#### [Data extracts]
^^^^

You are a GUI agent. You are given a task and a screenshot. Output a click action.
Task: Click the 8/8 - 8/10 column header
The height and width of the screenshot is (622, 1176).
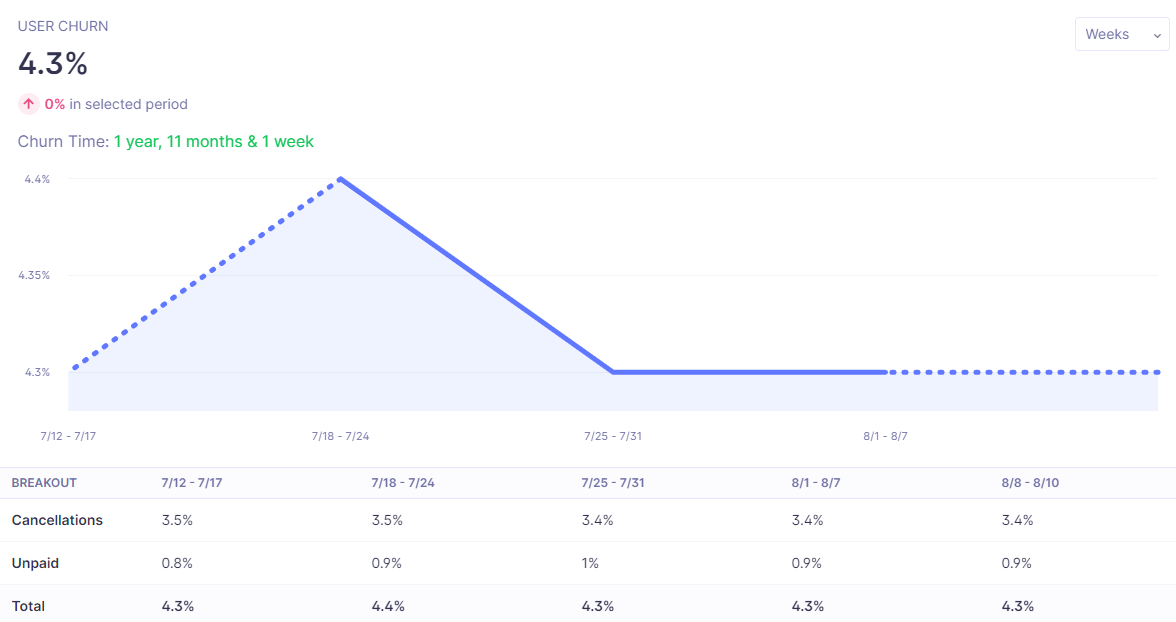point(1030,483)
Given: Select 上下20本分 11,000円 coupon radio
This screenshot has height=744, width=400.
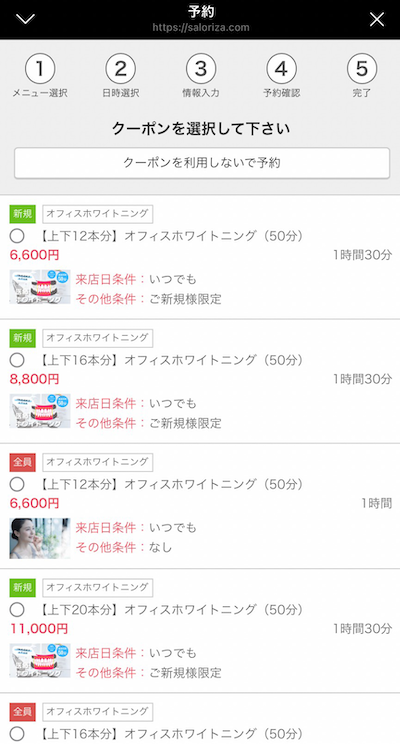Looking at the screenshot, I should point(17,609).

^^^^

Pictures are to be left out; the rest of the listing should be printed exactly.

You are a GUI agent. You are given a task and a screenshot. Output a click action.
Task: Click the 8/8 - 8/10 column header
The height and width of the screenshot is (622, 1176).
point(1030,483)
Given: Select 上下20本分 11,000円 coupon radio
This screenshot has height=744, width=400.
Looking at the screenshot, I should point(17,609).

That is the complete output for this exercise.